Rins: ida de Davide Brivio para Alpine na F1 faz Suzuki não “respirar” na MotoGP

Depois de ter sido campeã de pilotos e equipes na temporada passada da MotoGP, a Suzuki enfrenta um ano mais difícil em 2021. Nem Álex Rins e nem o campeão de 2020 Joan Mir conseguiram vencer até o momento.

E, para Rins, isso se deve à falta de liderança dentro do time. O cargo, outrora ocupado por Davide Brivio – que foi para a Fórmula 1 pela equipe Alpine – não foi ocupado por ninguém e sim gerido pelo time sênior japonês, o que segundo ele não forneceu o mesmo feedback para a organização.

“Na equipe, não se respira como antes de Davide”, disse Rins.

“Percebeu-se o fato de não ter um chefe de equipe. Não porque ele saiu, mas porque aquela figura de chefe de equipe ainda está faltando. Há muitos rumores de que ele vai voltar, ou que fica na F1, ou que volta com Valentino (na equipe VR46).”

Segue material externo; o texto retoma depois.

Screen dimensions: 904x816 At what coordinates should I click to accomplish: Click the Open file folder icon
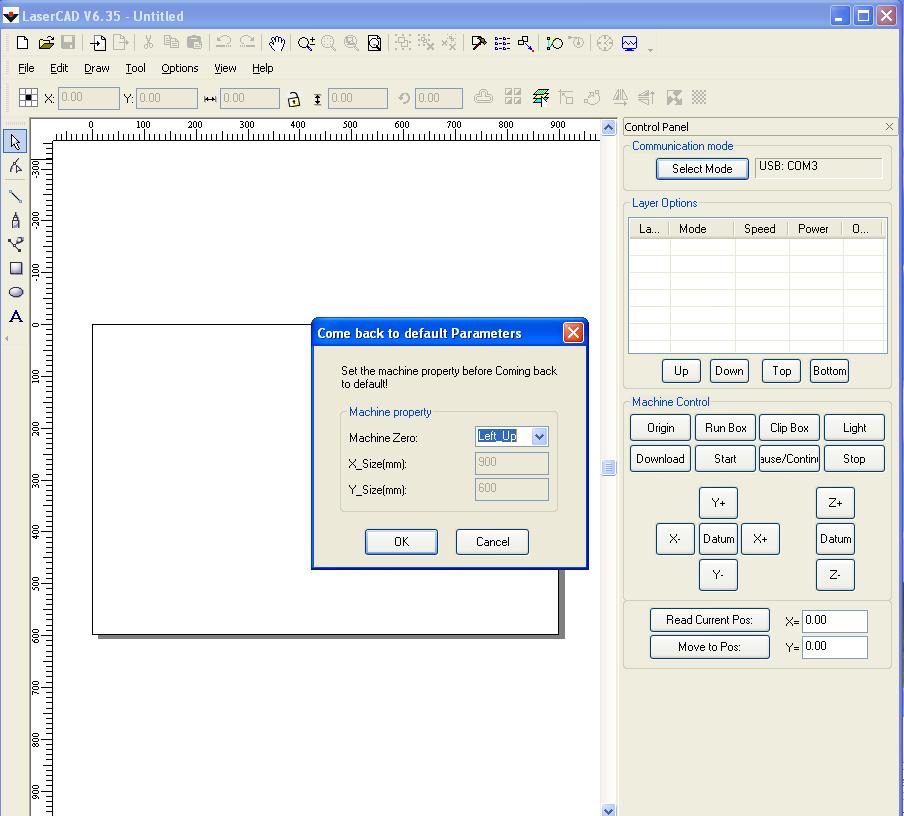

“Eu ficaria muito animado se ele voltasse para a Suzuki, porque eu o aprecio muito e temos um feedback muito bom. Vamos ver o que saberemos mais tarde. Não nos disseram nada. Eu escrevi para ele outro dia. Ele disse que em princípio ele tem mais um ano com a Alpine, e que não vem. As notícias não param de sair, então eu não sei.”

“Vimos este ano que não é fácil. Pode ser muito trabalhoso para o líder do projeto (Shinichi Sahara). Ele precisa se concentrar em outras coisas.”

A Suzuki passou em menos de um ano de ter a moto mais equilibrada do grid para ter um equipamento que acabou não tendo grandes evoluções para disputar com as principais forças da MotoGP.

“O desempenho da Suzuki não diminuiu, foi mantido e os outros melhoraram”, disse ele.

“Ambos os pilotos, temos os mesmos problemas. Dizemos o mesmo para os japoneses. Temos um pequeno déficit aerodinâmico e um pouco na parte eletrônica. A Suzuki demorou mais para ter o holeshot traseiro. No teste de Misano, testamos o motor 2022 e um chassi diferente. Parece que vamos voltar mais fortes do que este ano”.